* What the task requires: Lines below containing the word "Given" should be copied out.

* Data:
★ ★ ★
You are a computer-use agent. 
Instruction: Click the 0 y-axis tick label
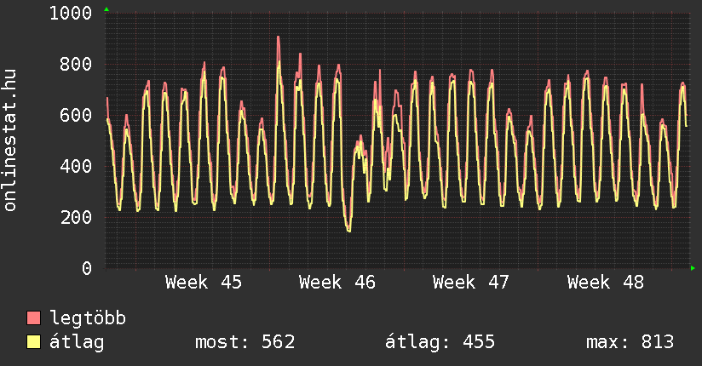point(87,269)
★ ★ ★
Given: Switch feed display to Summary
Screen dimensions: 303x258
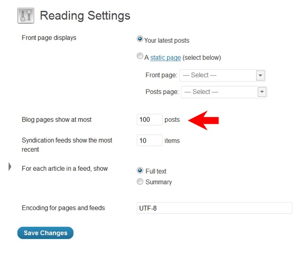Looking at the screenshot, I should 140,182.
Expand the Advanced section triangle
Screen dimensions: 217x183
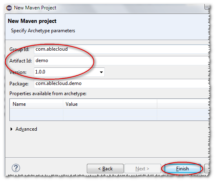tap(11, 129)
★ ★ ★
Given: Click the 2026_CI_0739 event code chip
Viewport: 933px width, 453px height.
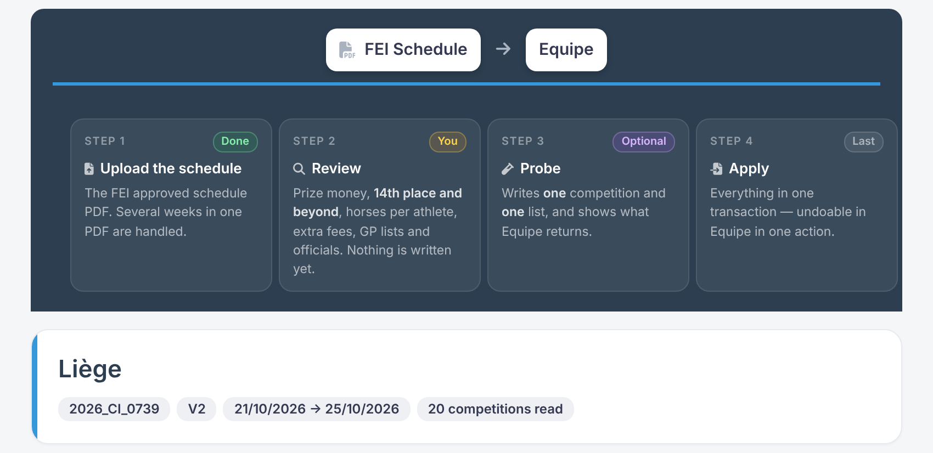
★ ★ ★
* Exercise output:
Given: Switch feed display to Summary
Given: Click the 2026_CI_0739 event code chip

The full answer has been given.